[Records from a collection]

◇ ◇ ◇

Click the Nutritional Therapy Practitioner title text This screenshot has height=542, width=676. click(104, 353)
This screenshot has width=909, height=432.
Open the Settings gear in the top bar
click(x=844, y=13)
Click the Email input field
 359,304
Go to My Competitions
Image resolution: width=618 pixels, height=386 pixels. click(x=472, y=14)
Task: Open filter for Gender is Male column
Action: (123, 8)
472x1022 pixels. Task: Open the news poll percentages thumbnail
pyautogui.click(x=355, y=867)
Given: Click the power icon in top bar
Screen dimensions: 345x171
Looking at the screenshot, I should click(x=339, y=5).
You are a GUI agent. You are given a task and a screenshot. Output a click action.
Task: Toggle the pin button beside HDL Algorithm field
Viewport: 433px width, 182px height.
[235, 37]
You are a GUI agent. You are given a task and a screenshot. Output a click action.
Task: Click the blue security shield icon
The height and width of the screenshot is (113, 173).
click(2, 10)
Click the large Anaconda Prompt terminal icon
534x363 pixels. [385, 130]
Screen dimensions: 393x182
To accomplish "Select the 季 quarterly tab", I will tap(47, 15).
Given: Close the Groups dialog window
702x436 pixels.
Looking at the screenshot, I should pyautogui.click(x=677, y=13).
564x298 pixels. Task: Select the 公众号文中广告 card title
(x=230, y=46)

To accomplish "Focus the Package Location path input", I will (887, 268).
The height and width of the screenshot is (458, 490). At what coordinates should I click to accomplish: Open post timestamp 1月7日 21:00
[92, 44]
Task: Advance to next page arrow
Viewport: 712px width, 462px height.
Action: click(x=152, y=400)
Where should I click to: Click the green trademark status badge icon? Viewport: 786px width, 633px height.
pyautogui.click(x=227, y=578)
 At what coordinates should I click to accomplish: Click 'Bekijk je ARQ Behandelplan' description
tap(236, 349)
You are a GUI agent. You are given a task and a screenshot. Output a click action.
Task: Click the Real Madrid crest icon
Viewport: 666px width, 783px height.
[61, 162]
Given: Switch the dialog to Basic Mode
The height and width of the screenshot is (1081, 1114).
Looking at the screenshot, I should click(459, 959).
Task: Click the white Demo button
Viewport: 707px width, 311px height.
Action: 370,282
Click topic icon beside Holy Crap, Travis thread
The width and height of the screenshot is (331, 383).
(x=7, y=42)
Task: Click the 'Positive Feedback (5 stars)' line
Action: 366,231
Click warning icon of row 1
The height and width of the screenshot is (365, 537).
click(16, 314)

◇ ◇ ◇

- _PROBLEM TO WORK ON_: Nothing may be left out. Retype all the entries exactly.

- _YOUR SOLUTION_:
Click the Nutritional Therapy Practitioner title text This screenshot has height=542, width=676. click(104, 353)
This screenshot has width=909, height=432.
Open the Settings gear in the top bar
click(x=844, y=13)
Click the Email input field
 359,304
Go to My Competitions
Image resolution: width=618 pixels, height=386 pixels. click(x=472, y=14)
Task: Open filter for Gender is Male column
Action: (123, 8)
472x1022 pixels. Task: Open the news poll percentages thumbnail
pyautogui.click(x=355, y=867)
Given: Click the power icon in top bar
Screen dimensions: 345x171
Looking at the screenshot, I should click(x=339, y=5).
You are a GUI agent. You are given a task and a screenshot. Output a click action.
Task: Toggle the pin button beside HDL Algorithm field
Viewport: 433px width, 182px height.
[235, 37]
You are a GUI agent. You are given a task and a screenshot. Output a click action.
Task: Click the blue security shield icon
The height and width of the screenshot is (113, 173).
click(2, 10)
Click the large Anaconda Prompt terminal icon
534x363 pixels. [385, 130]
Screen dimensions: 393x182
To accomplish "Select the 季 quarterly tab", I will tap(47, 15).
Given: Close the Groups dialog window
702x436 pixels.
Looking at the screenshot, I should pyautogui.click(x=677, y=13).
564x298 pixels. Task: Select the 公众号文中广告 card title
(x=230, y=46)

To accomplish "Focus the Package Location path input", I will (887, 268).
The height and width of the screenshot is (458, 490). At what coordinates should I click to accomplish: Open post timestamp 1月7日 21:00
[92, 44]
Task: Advance to next page arrow
Viewport: 712px width, 462px height.
Action: click(x=152, y=400)
Where should I click to: Click the green trademark status badge icon? Viewport: 786px width, 633px height.
pyautogui.click(x=227, y=578)
 At what coordinates should I click to accomplish: Click 'Bekijk je ARQ Behandelplan' description
tap(236, 349)
You are a GUI agent. You are given a task and a screenshot. Output a click action.
Task: Click the Real Madrid crest icon
Viewport: 666px width, 783px height.
[61, 162]
Given: Switch the dialog to Basic Mode
The height and width of the screenshot is (1081, 1114).
Looking at the screenshot, I should click(459, 959).
Task: Click the white Demo button
Viewport: 707px width, 311px height.
Action: 370,282
Click topic icon beside Holy Crap, Travis thread
The width and height of the screenshot is (331, 383).
(x=7, y=42)
Task: Click the 'Positive Feedback (5 stars)' line
Action: 366,231
Click warning icon of row 1
The height and width of the screenshot is (365, 537).
click(16, 314)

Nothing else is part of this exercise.